■ RECORDS FOR THE EXERCISE:

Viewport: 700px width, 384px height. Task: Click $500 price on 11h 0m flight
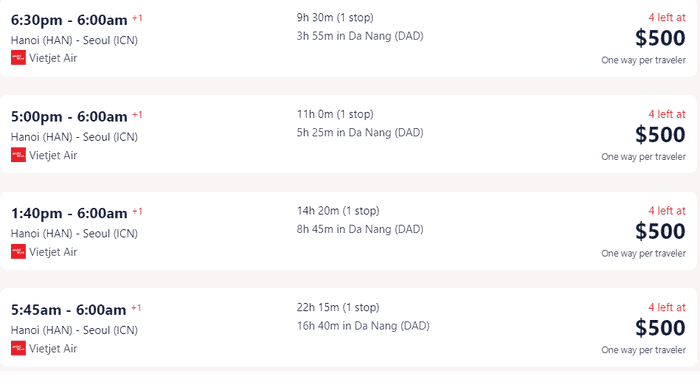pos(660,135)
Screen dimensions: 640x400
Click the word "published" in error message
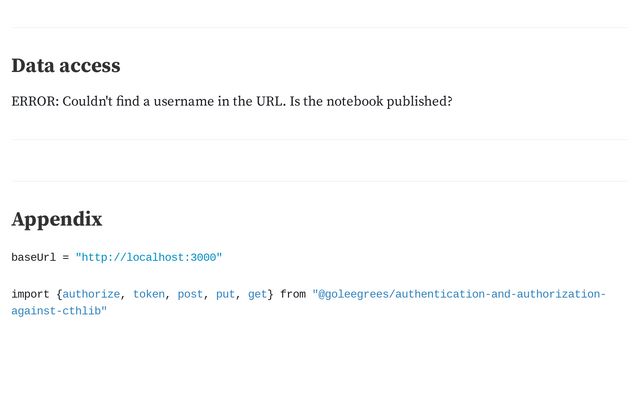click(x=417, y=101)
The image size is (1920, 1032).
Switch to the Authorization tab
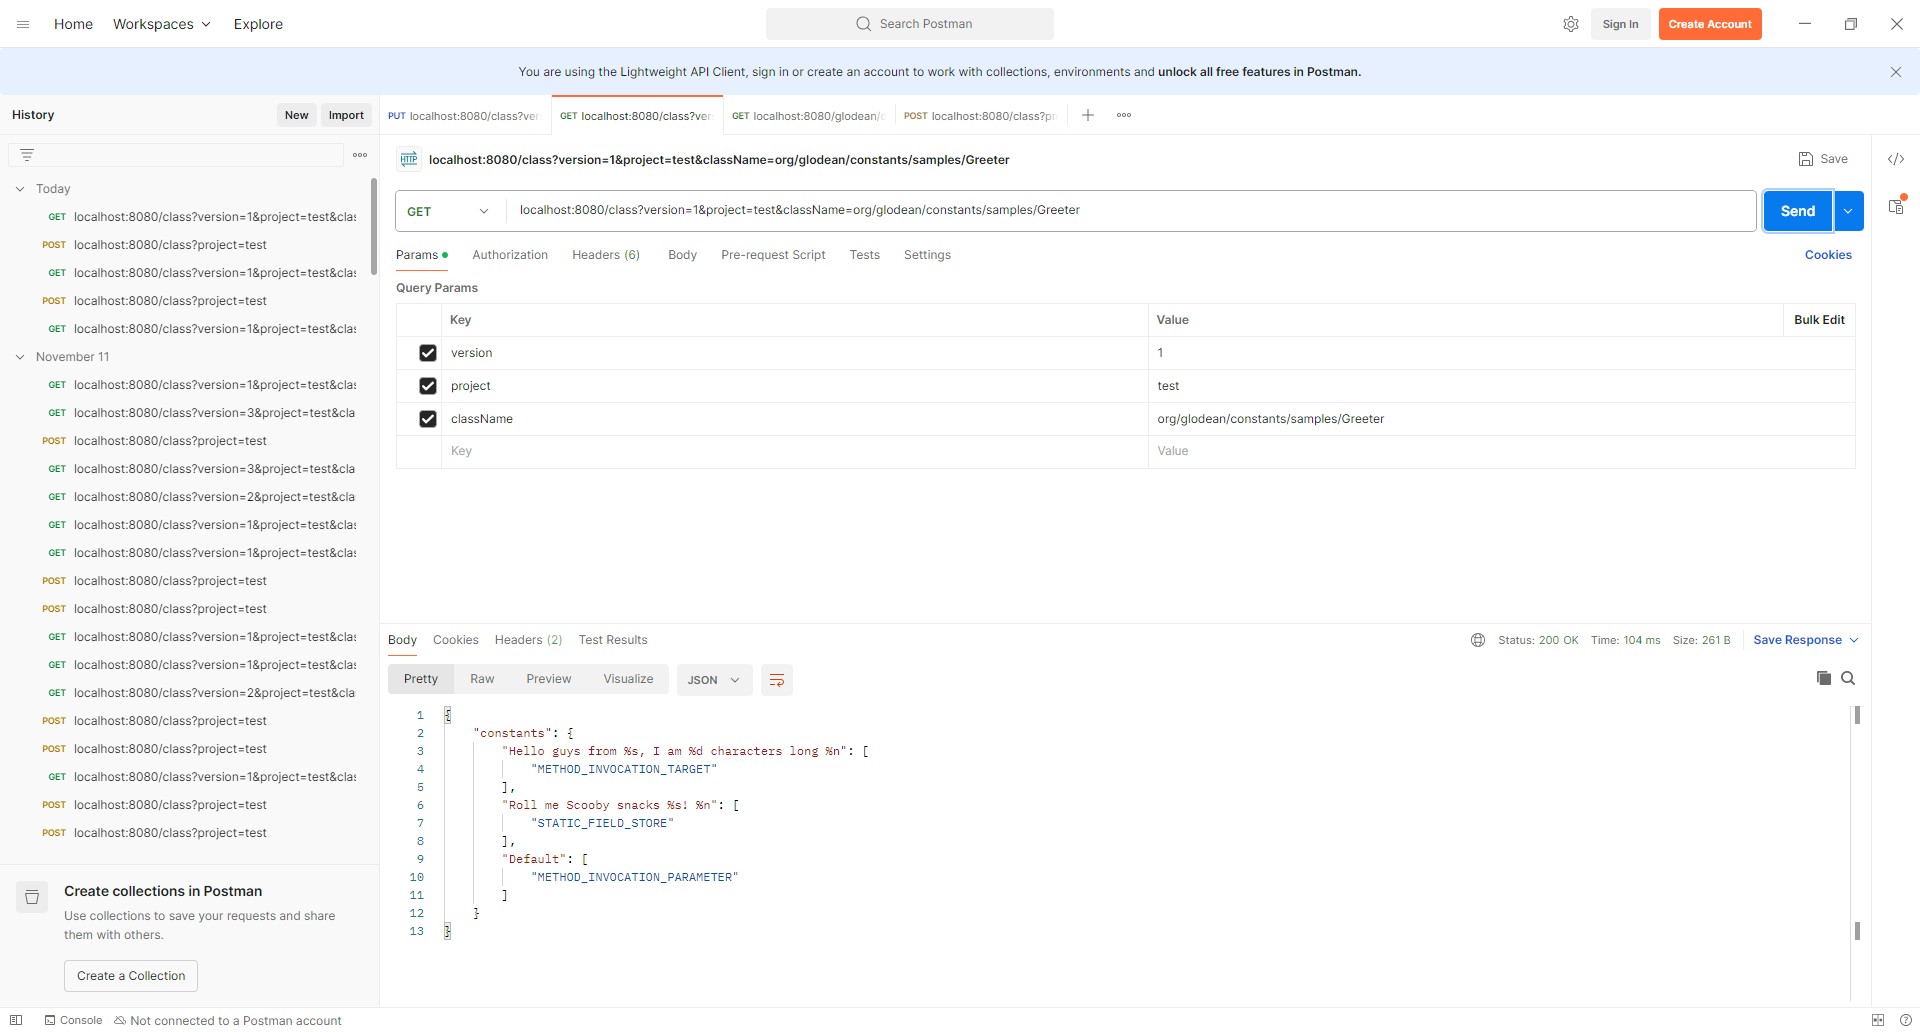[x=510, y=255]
--
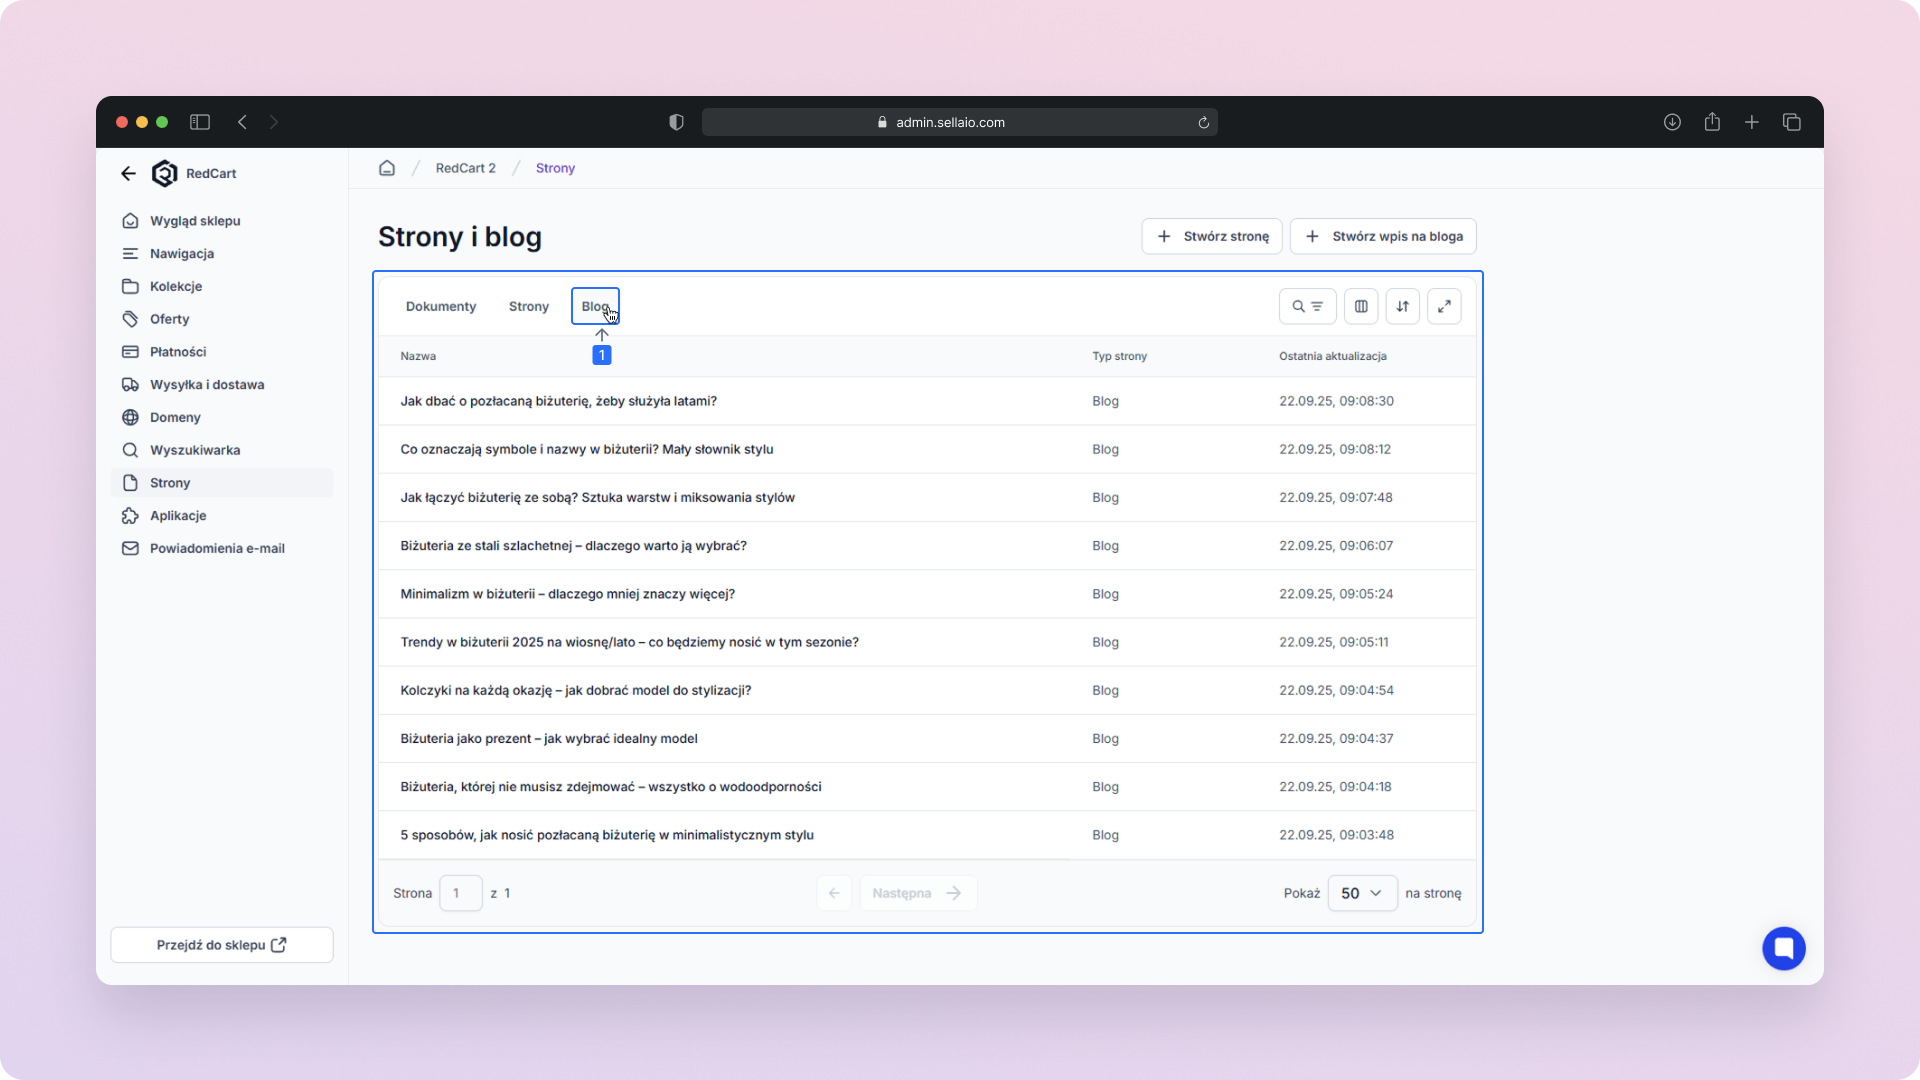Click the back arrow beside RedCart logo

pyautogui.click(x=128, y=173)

■ GOAL:
Please reproduce the listing lines word for word, starting at the line containing "Viewport: 700px width, 384px" and ending at the line containing "[x=510, y=255]", with both of those lines included. Leave the pictures out.

■ CORRECT RESPONSE:
Viewport: 700px width, 384px height. Task: Click $500 price on 11h 0m flight
pos(660,135)
Screen dimensions: 640x400
Click the word "published" in error message
click(x=417, y=101)
The image size is (1920, 1032).
Switch to the Authorization tab
[x=510, y=255]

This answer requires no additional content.